* Task 1: Rewrite the paragraph of the Urgent Care Clinic transcript that begins "Shellharbour has already benefited" as a short list, keeping its main facts.
* Task 2: Write out word for word the passage of the Urgent Care Clinic transcript below, starting with "MARK BUTLER, MINISTER" and going on through "New South Wales.".

* Text under study:
════════════════════
This clinic is designed to take pressure off our emergency department at Shellharbour Hospital. There's no appointment needed. You can walk in. There's no- it's completely bulk billed, so there's no charge. I know this is going to be a fantastic resource for our local community.

And on that note, I'll pass over to the Minister for Health.

MARK BUTLER, MINISTER FOR HEALTH AND AGEING, MINISTER FOR DISABILITY AND THE NDIS: Thank you so much, Carol, and thank you for making that commitment to people in this part of your electorate.

This is the 130th Urgent Care Clinic that we have opened across the country. There's one in Dapto, as Carol knows very well. There's also one up in Wollongong. And next week, we'll be opening the clinic as well down in Nowra, which will be the final commitment we made to the people of New South Wales.

Once the full network of 137 Urgent Care Clinics is up and running, two million Australians will go through those clinics every single year. They're open seven days a week, extended hours. And as Carol said, all you need to take is your Medicare card because they're fully bulk filled.

They’re designed to provide people with an opportunity to get high-quality urgent care for things that frankly need to be attended to urgently, but don't need a fully equipped hospital like you see at the Shellharbour Hospital just around the corner here. It means that people are getting that high-quality care in their community when and where they need it. But we also know it's starting to take pressure off our busy hospital emergency departments as well.

I really want to thank the local practice for sticking their hand up, putting themselves forward in a competitive tender to present and provide the Urgent Care Clinic for the Shellharbour area. It's part of our broader program of strengthening Medicare. More Urgent Care Clinics around the country, more bulk billing, more doctors, and cheaper medicine.

Shellharbour has already benefited from a range of different investments we've made. A Medicare Mental Health Centre that's available free of charge for walk-in patients opened back in 2023. There's the headspace service here as well. But our bulk billing investments that took effect only last November have meant that we've gone from 10 practices being fully bulk billed in Carol's electorate of Whitlam, now to 25. This is a very significant increase. And we know right across the country, every single week more general practices are opting to become full bulk billing practices just like this one. I saw the sign when I came in here as well.

I'm delighted to come and see the opening of this Urgent Care Clinic. It's going to provide terrific service to the people of Shellharbour. It's going to relieve pressure from those hardworking staff at the busy emergency department around the corner. And it's part of a really exciting network now that we've built out right across the country.

Now, Dr Abdool is working here I think as the clinical lead for this Urgent Care Clinic. He's happy to take- say a couple of words, and then we'll take some questions.

DR ALZIN ABDOOL, CLINICAL LEAD: Good morning everyone, and thank you for coming. I'm the Clinical Lead for the Urgent Care Centre. Just to reiterate what Mark and Carol was saying, essentially, it does bridge the gap between GP and A&E, and it does reduce the pressure on A&E. But it also reduces health inequalities because it allows people to have access. And obviously, as it’s bulk billing, we can care for them. And we've been serving for quite a few weeks now, and the general feedback has been quite good really. We've helped people, appointments and services. It's been a good service so far, and we hope that will continue.
════════════════════
* Information supplied:
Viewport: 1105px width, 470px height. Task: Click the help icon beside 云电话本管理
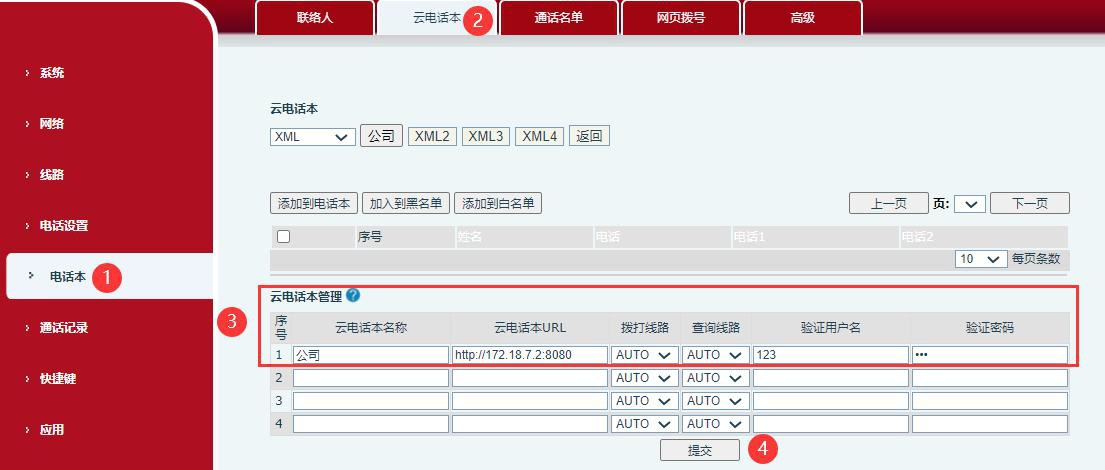pos(353,296)
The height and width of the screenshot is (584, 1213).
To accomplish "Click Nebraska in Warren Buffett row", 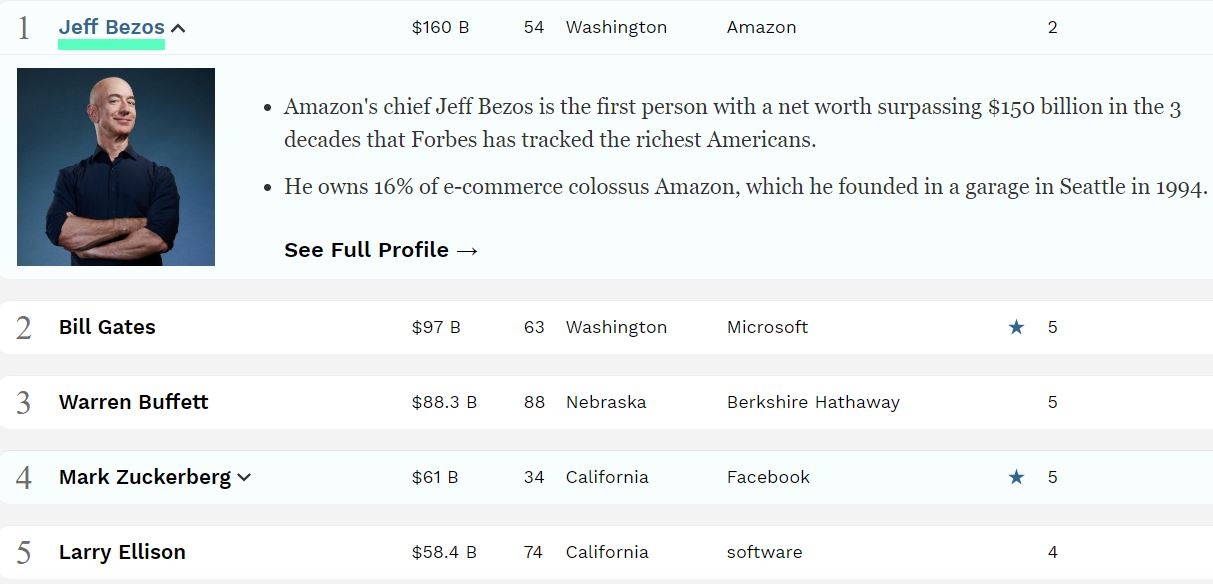I will (x=605, y=402).
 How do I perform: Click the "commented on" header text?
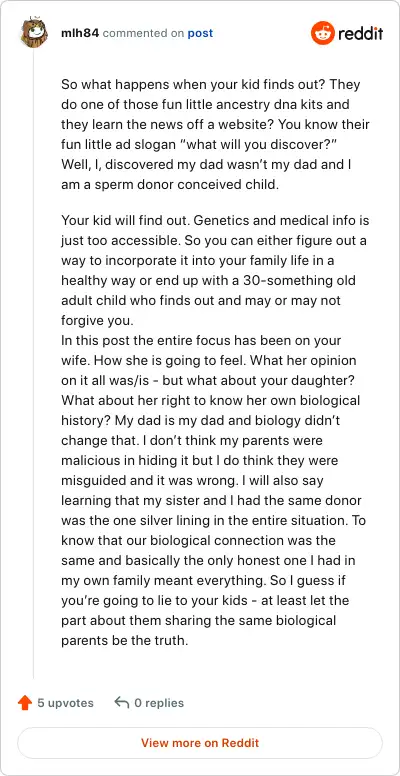(143, 33)
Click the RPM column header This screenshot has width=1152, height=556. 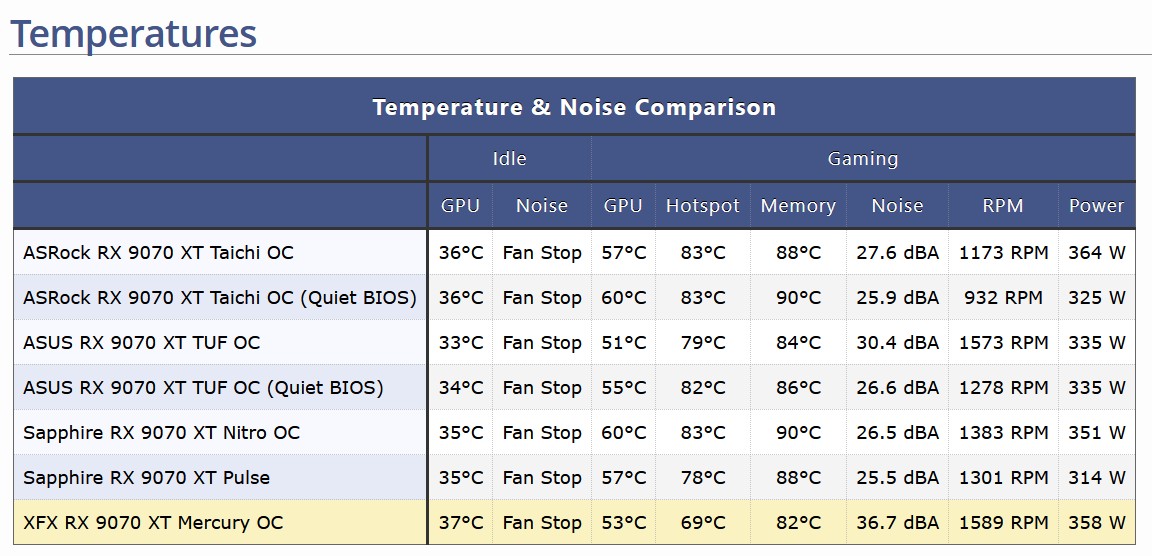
════════════════════
* Expected output 1:
- A Medicare Mental Health Centre, free of charge for walk-in patients, opened in Shellharbour in 2023.
- A headspace service also operates there.
- Since bulk billing investments took effect last November, fully bulk billed practices in the Whitlam electorate have risen from 10 to 25.
- Across the country, more general practices become full bulk billing practices every week, as this one has.

* Expected output 2:
MARK BUTLER, MINISTER FOR HEALTH AND AGEING, MINISTER FOR DISABILITY AND THE NDIS: Thank you so much, Carol, and thank you for making that commitment to people in this part of your electorate.

This is the 130th Urgent Care Clinic that we have opened across the country. There's one in Dapto, as Carol knows very well. There's also one up in Wollongong. And next week, we'll be opening the clinic as well down in Nowra, which will be the final commitment we made to the people of New South Wales.